• **本文**
-----
」]呼物であるところの空中美人大飛行というのを演じているところ。高い空中のブランコから離れてかわいい娘が次から次と、張られた網の上へ落下してくる有様は凄く憐れなものだった。私は往生要集の地獄変相図を思い出した。
 最後の一日を高松で暮した。栗林公園も桜の真盛りだった。三味線と酒と、大勢が踊っていた。ある座敷では洋服の男が六、七名、芸妓とともに円陣を作ってやっちょろまかせのよやまかしょというものを踊っていた。T夫人はそれを眺めて、男の方は宴会や宴会や[#「宴会や」は底本では「宴会」]というていつもあんなことをしているのですか、と私に詰問したが、私はさあどうですか、まさか、といってみたが、本当のことは多少わからなかった。T君も何かわけのわからない答弁を製造しているようにみえた。
-----
• **データ部分**
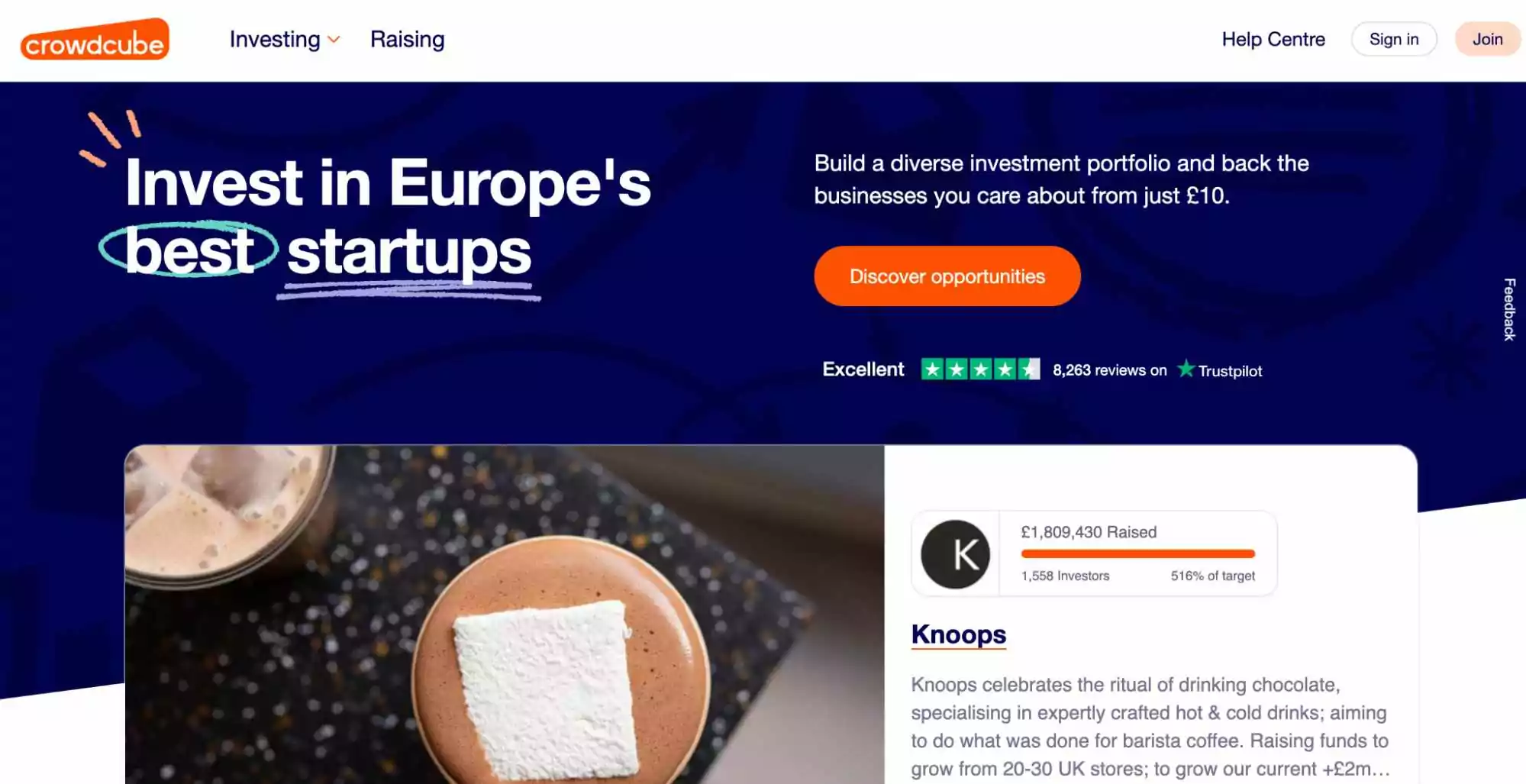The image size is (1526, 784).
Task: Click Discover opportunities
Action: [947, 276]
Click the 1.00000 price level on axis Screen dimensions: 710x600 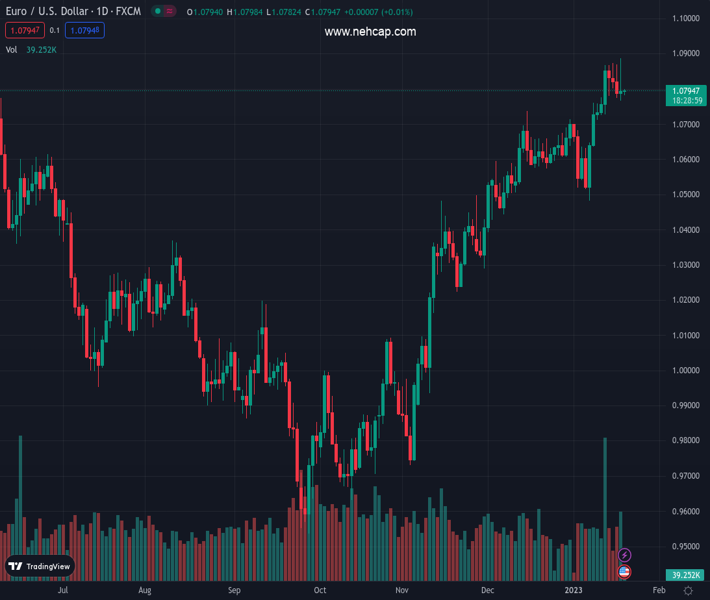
-----
• **必須課題**
1. 本文によると、語り手が最後の一日を過ごした場所はどこですか。
2. 本文の「最後の一日を高松で暮した。栗」から「を製造しているようにみえた。」までを、両端を含めて書き直してください。その際、「三味線」を「太鼓」に変えてください。

• **解答例**
1. 高松

2.
最後の一日を高松で暮した。栗林公園も桜の真盛りだった。太鼓と酒と、大勢が踊っていた。ある座敷では洋服の男が六、七名、芸妓とともに円陣を作ってやっちょろまかせのよやまかしょというものを踊っていた。T夫人はそれを眺めて、男の方は宴会や宴会や[#「宴会や」は底本では「宴会」]というていつもあんなことをしているのですか、と私に詰問したが、私はさあどうですか、まさか、といってみたが、本当のことは多少わからなかった。T君も何かわけのわからない答弁を製造しているようにみえた。